Assay and technical information

Invitae is a College of American Pathologists (CAP)-accredited and Clinical Laboratory Improvement Amendments (CLIA)-certified clinical diagnostic laboratory performing full-gene sequencing and deletion/duplication analysis using next-generation sequencing technology (NGS).

Our sequence analysis covers clinically important regions of each gene, including coding exons and 10 to 20 base pairs of adjacent intronic sequence on either side of the coding exons in the transcript listed below. In addition, the analysis covers the select non-coding variants specifically defined in the table below. Any variants that fall outside these regions are not analyzed. Any limitations in the analysis of these genes will be listed on the report. Contact client services with any questions.

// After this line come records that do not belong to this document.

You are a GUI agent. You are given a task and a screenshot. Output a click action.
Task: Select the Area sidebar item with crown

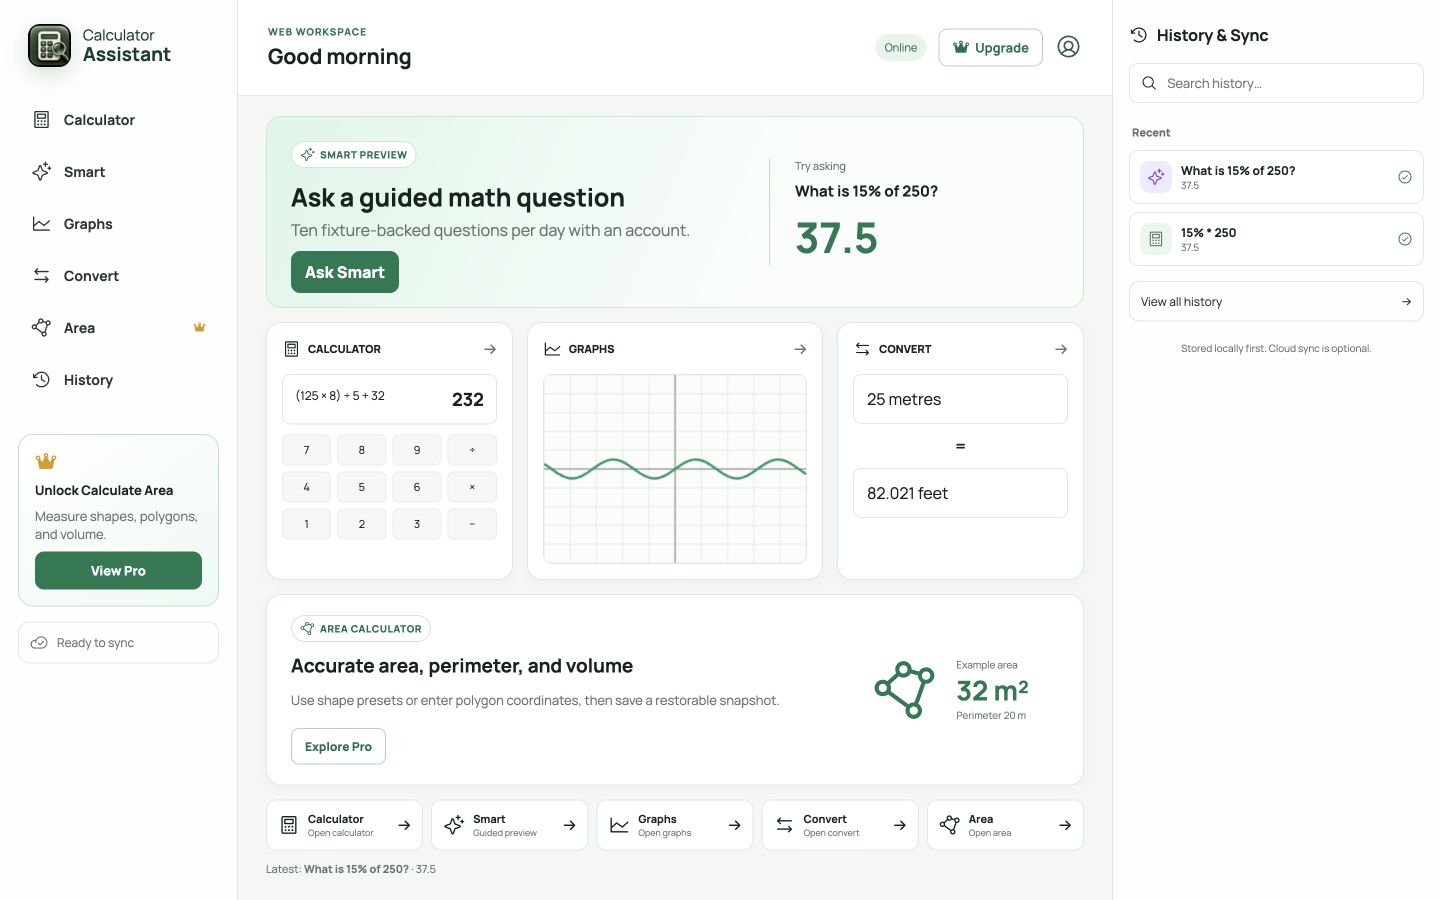click(x=118, y=328)
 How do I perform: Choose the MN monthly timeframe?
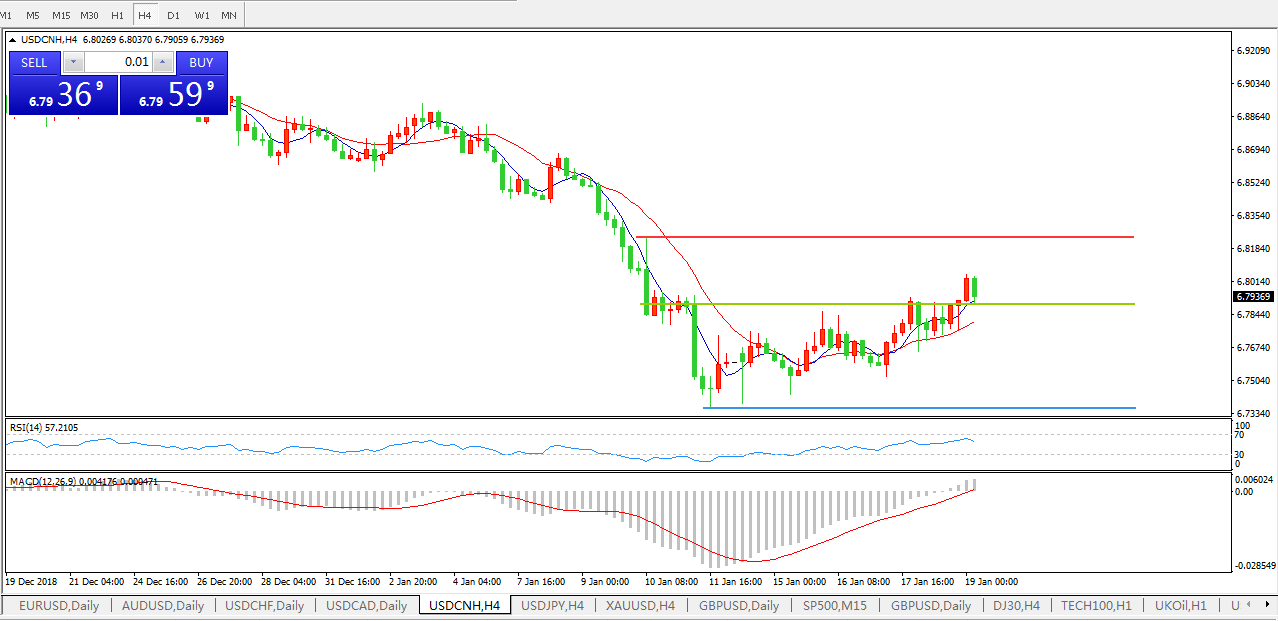click(229, 15)
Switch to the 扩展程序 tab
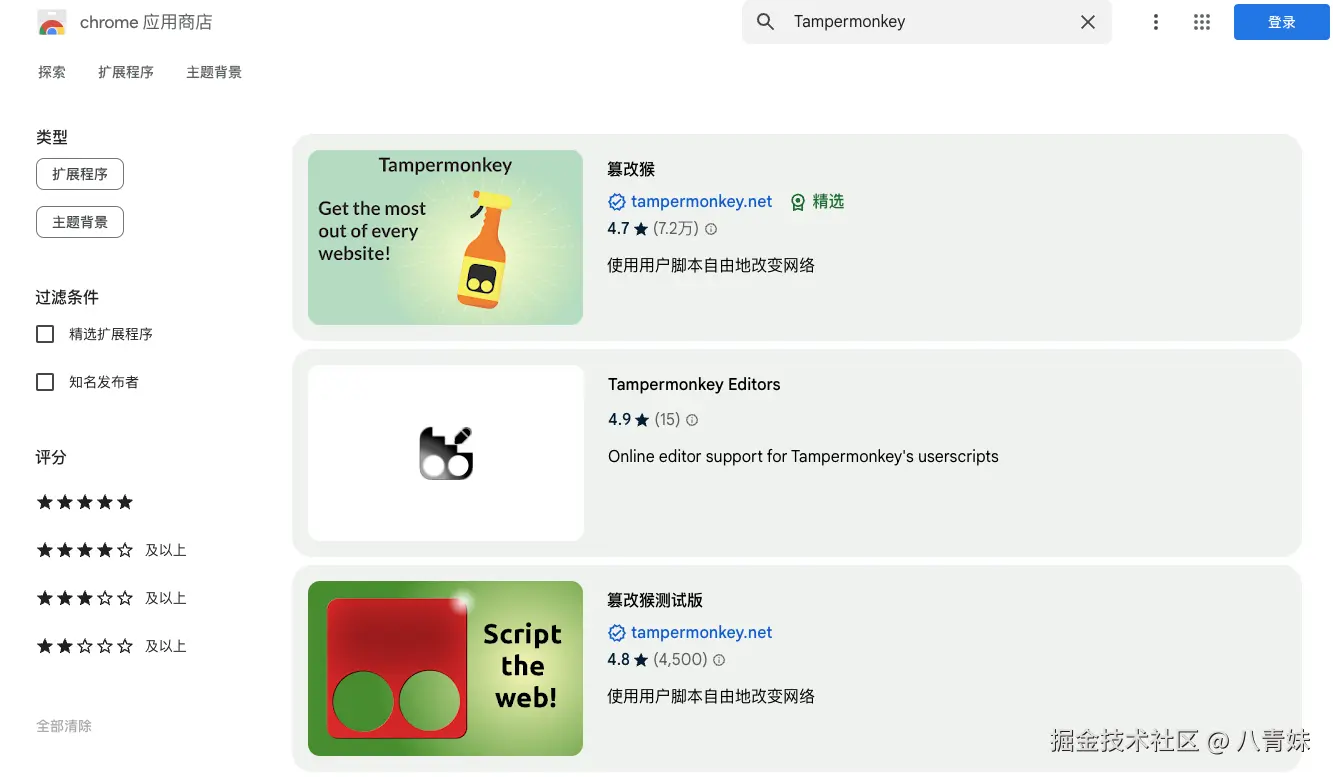The height and width of the screenshot is (777, 1333). pyautogui.click(x=126, y=72)
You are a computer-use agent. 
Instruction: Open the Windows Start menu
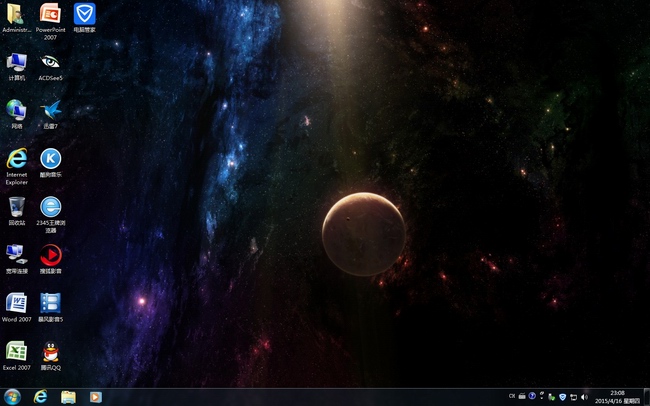click(12, 397)
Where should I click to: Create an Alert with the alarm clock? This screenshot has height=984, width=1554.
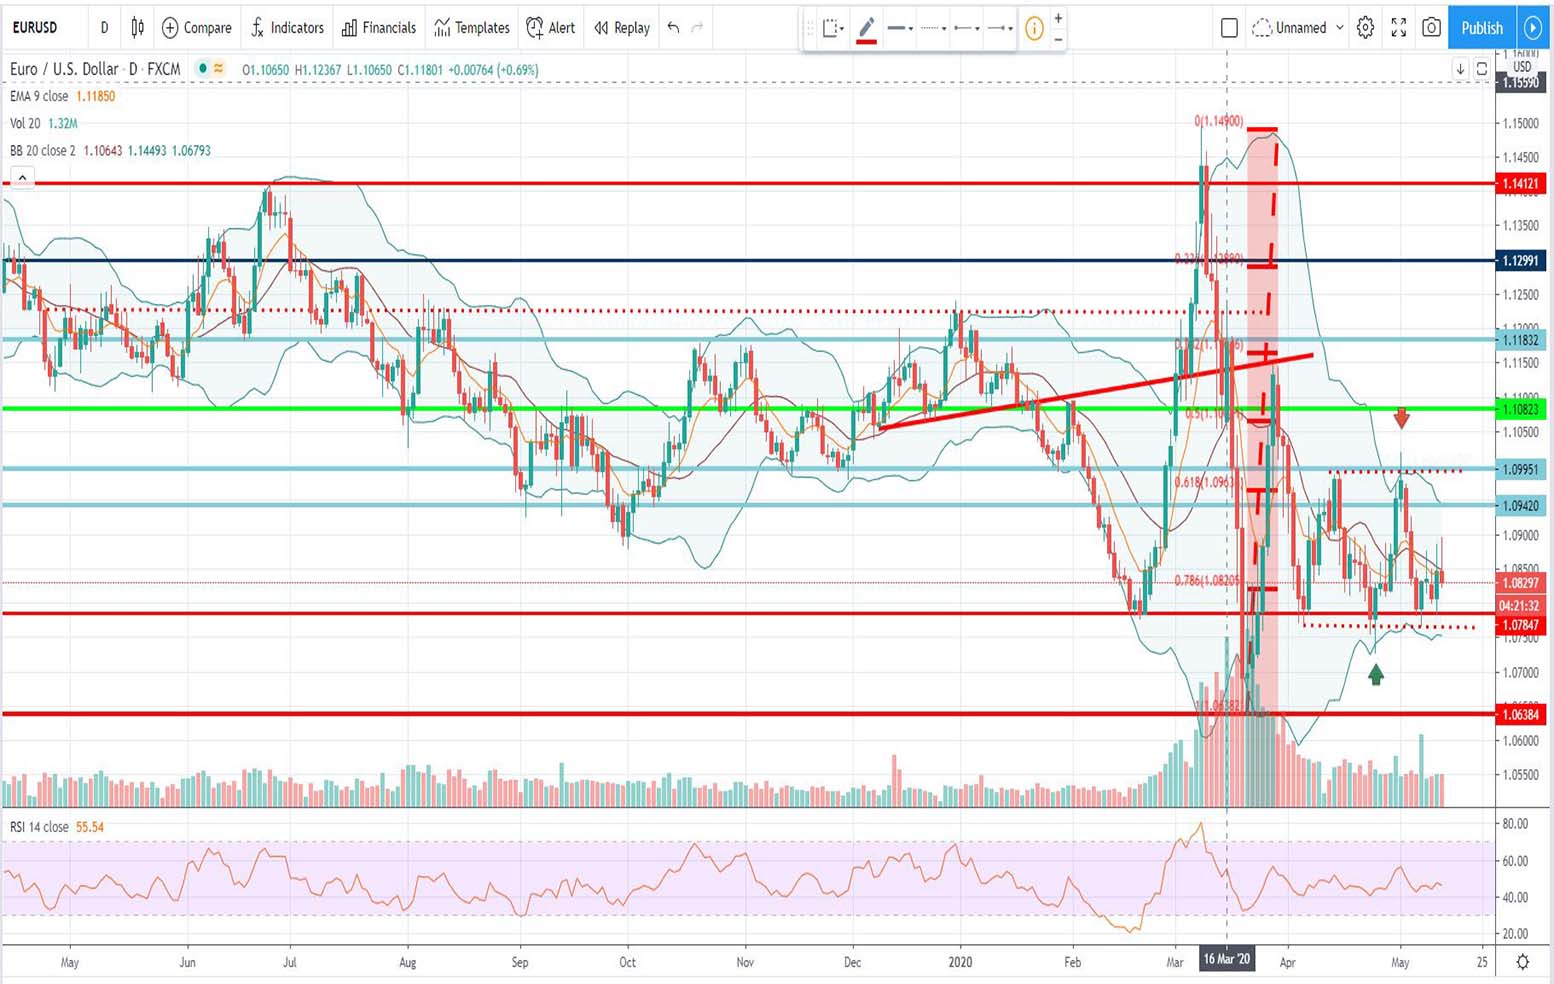551,28
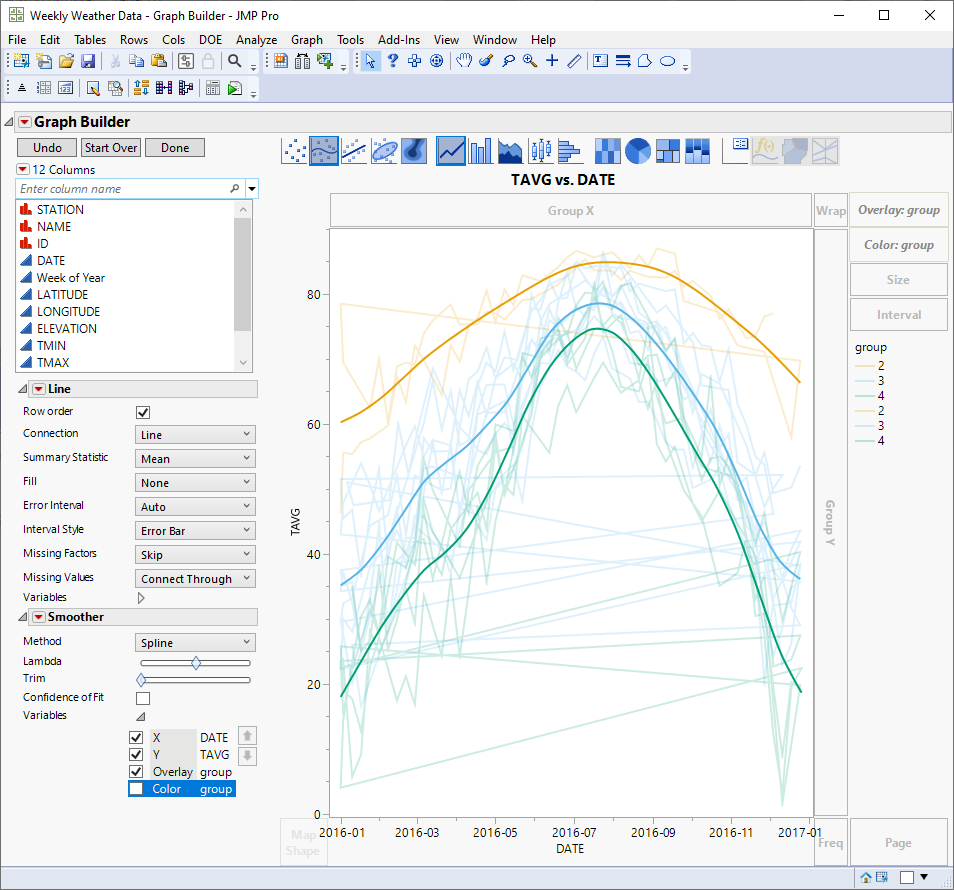
Task: Select the Pie chart element icon
Action: click(638, 151)
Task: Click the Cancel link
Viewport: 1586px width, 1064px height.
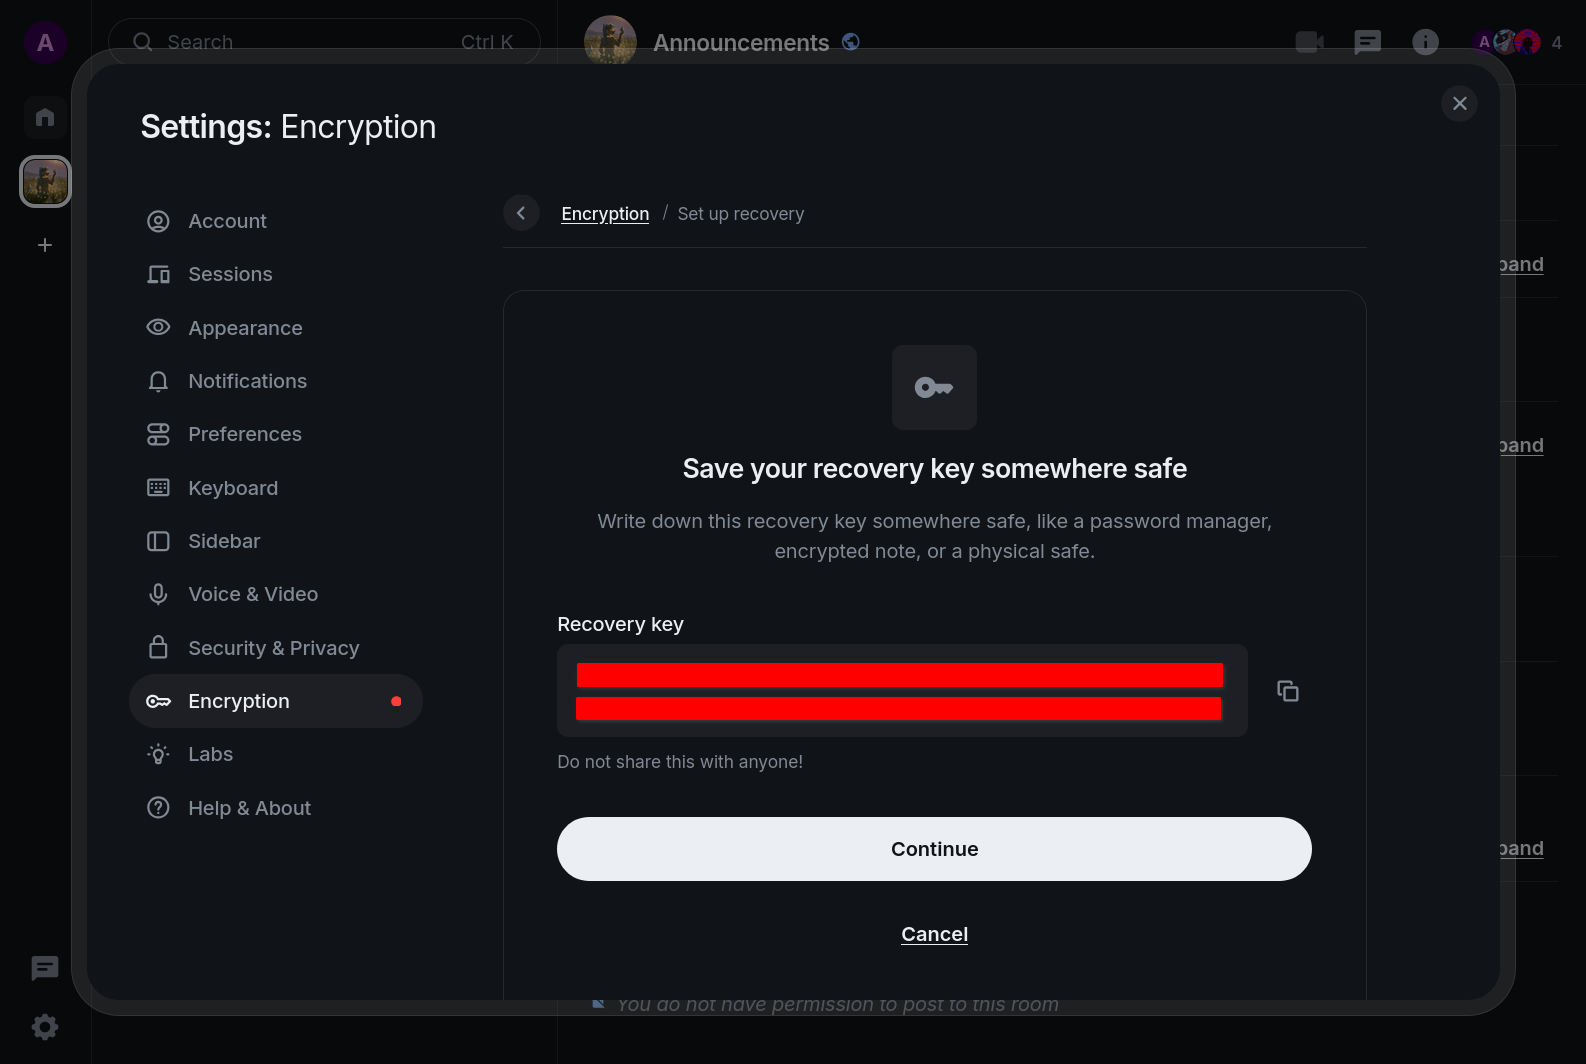Action: click(934, 934)
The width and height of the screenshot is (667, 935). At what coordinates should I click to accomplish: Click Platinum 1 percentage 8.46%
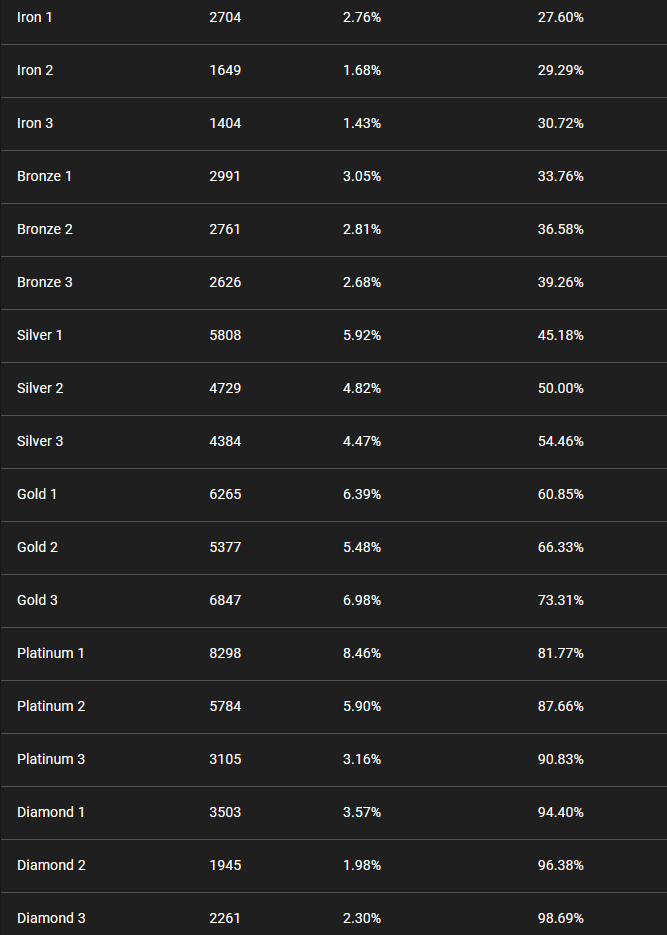[x=362, y=654]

Based on validation study results, this assay achieves >99% analytical sensitivity and specificity for single nucleotide variants, insertions and deletions <15bp in length, and exon-level deletions and duplications. Invitae's methods also detect insertions and deletions larger than 15bp but smaller than a full exon but sensitivity for these may be marginally reduced. Invitae’s deletion/duplication analysis determines copy number at a single exon resolution at virtually all targeted exons. However, in rare situations, single-exon copy number events may not be analyzed due to inherent sequence properties or isolated reduction in data quality. Certain types of variants, such as structural rearrangements (e.g. inversions, gene conversion events, translocations, etc.) or variants embedded in sequence with complex architecture (e.g. short tandem repeats or segmental duplications), may not be detected. Additionally, it may not be possible to fully resolve certain details about variants, such as mosaicism, phasing, or mapping ambiguity. Unless explicitly guaranteed, sequence changes in the promoter, non-coding exons, and other non-coding regions are not covered by this assay. Please consult the test definition on our website for details regarding regions or types of variants that are covered or excluded for this test. This report reflects the analysis of an extracted genomic DNA sample. In very rare cases, (circulating hematolymphoid neoplasm, bone marrow transplant, recent blood transfusion) the analyzed DNA may not represent the patient's constitutional genome.

Gene Transcript reference Sequencing analysis Deletion/Duplication analysis
AHCY NM_000687.3
CBS NM_000071.2
FAH* NM_000137.2
GNMT NM_018960.5
MAT1A NM_000429.2
SLC25A13 NM_014251.2

FAH: Deletion/duplication analysis is not offered for exon 14.